Aim: Format every line of the rows below as a JSON list of strings, one string per line and no strings for blank lines. Omit the pictures.

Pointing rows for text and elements
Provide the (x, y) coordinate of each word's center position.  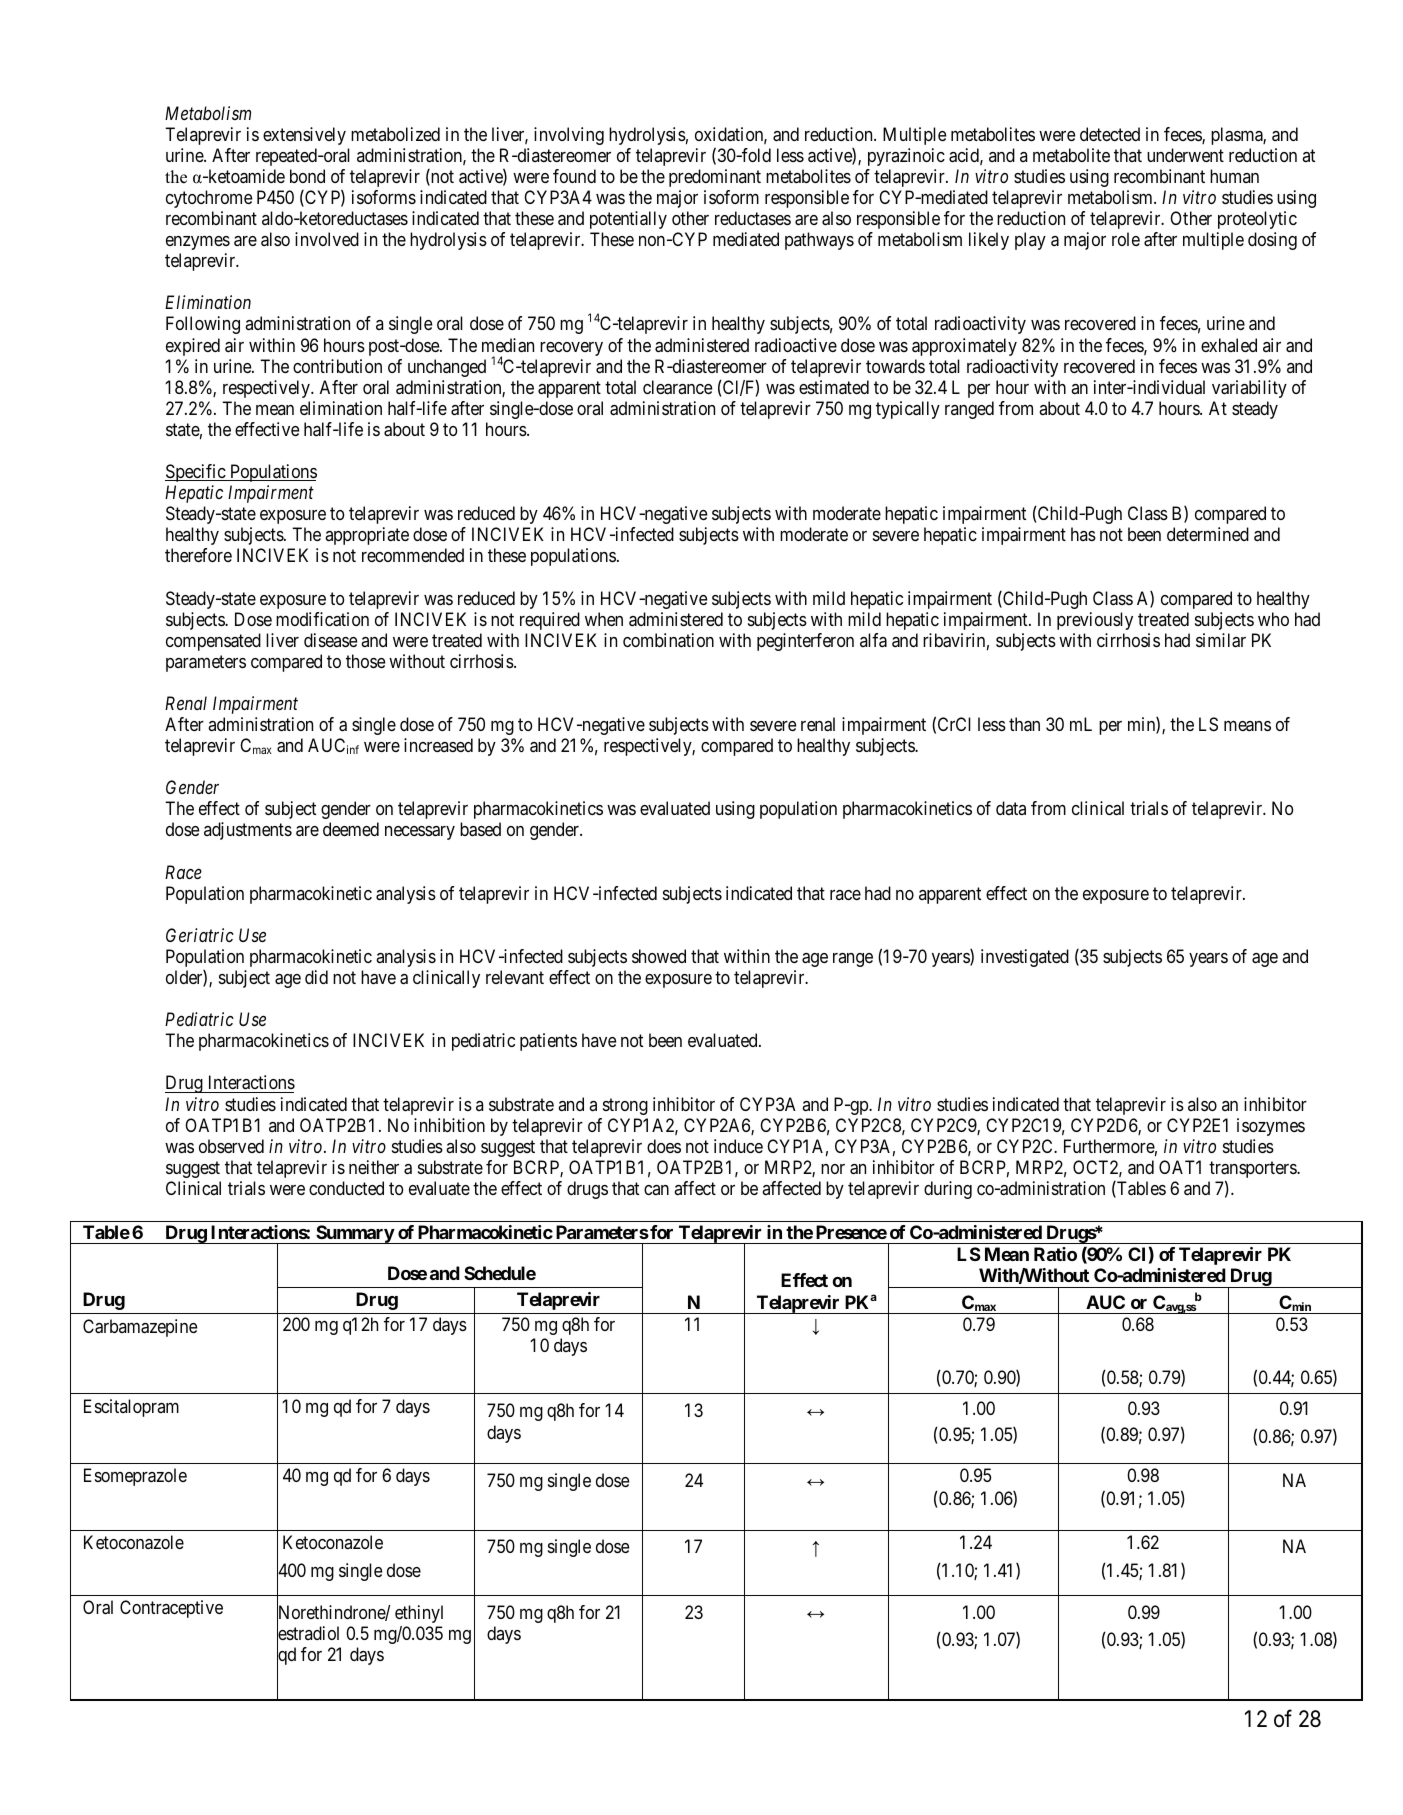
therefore (198, 555)
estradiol (308, 1634)
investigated (1025, 958)
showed (659, 956)
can (656, 1190)
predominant (715, 178)
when (604, 619)
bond (307, 176)
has (1083, 534)
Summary (354, 1234)
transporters (1253, 1171)
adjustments (248, 831)
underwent (1185, 155)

Written response:
[
  "Provide the (x, y) coordinate of each word's center position.  ",
  "therefore (198, 555)",
  "estradiol (308, 1634)",
  "investigated (1025, 958)",
  "showed (659, 956)",
  "can (656, 1190)",
  "predominant (715, 178)",
  "when (604, 619)",
  "bond (307, 176)",
  "has (1083, 534)",
  "Summary (354, 1234)",
  "transporters (1253, 1171)",
  "adjustments (248, 831)",
  "underwent (1185, 155)"
]